Findings from a new opinion research poll, released last month from the Centers to Advance Palliative Care (CAPC) confirms that once educated with the correct definition of palliative care, understanding and favorability greatly increase among consumers and physicians.

 

Palliative Care Photo Credit: National Cancer Institsute

“All organizations and clinicians must proactively align themselves in defining palliative care correctly,” said Diane E. Meier, MD, CAPC director, in an August 8, 2019 statement announcing the survey findings. “With an aging population increasing exponentially, it is more important than ever that both the field of palliative care and the referring clinicians evolve their rhetoric. The point must always be made that palliative care is based on need, not prognosis,” says Meier.

According to the researchers, the study’s findings show that the initial impressions of palliative care are positive to neutral. Patients and caregivers report higher levels of familiarity than the general public, they say.

Definition of Palliative Care Key to Acceptance

Giving consumers a specific definition of palliative care a very positive impact as to how people feel about this specialized medical care provided to people living with a serious illness.

The researchers say that consumers expressed being favorable to palliative care being provided when it is based on this definition:

“Palliative care is specialized medical care for people living with a serious illness. This type of care is focused on providing relief from the symptoms and stress of a serious illness. The goal is to improve quality of life for both the patient and the family.”

“Palliative care is provided by a specially trained team of doctors, nurses and other specialists who work together with a patient’s other doctors to provide an extra layer of support. Palliative care is based on the needs of the patient, not on the patient’s prognosis. This care is appropriate at any age and at any stage in a serious illness, and it can be provided along with curative treatment.”

* [DATA TO EXAMINE]:
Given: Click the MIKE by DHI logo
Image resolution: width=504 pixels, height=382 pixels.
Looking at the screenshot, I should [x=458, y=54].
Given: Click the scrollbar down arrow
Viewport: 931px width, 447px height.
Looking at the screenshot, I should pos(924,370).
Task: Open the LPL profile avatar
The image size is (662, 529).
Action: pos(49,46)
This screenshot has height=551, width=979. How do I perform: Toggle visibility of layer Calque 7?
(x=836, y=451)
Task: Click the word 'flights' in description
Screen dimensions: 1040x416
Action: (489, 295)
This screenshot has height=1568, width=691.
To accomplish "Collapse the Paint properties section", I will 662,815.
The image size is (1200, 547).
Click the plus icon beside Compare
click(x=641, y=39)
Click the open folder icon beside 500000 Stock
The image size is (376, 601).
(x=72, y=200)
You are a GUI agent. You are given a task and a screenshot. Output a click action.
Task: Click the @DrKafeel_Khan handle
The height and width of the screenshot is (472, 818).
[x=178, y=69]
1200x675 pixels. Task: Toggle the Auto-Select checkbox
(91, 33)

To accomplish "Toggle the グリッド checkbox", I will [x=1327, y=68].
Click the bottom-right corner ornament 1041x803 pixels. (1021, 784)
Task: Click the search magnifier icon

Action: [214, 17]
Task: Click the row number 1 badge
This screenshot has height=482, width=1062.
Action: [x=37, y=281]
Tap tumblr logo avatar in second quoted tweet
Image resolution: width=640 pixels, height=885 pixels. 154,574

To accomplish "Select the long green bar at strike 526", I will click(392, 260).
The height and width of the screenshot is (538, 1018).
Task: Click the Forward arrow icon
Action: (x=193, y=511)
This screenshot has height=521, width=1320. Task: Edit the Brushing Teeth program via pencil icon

* [INSTRUCTIONS FOR THE TASK]: Please answer from the palliative care article: who is Diane E. Meier?

* [ANSWER BOX]: She is the CAPC director.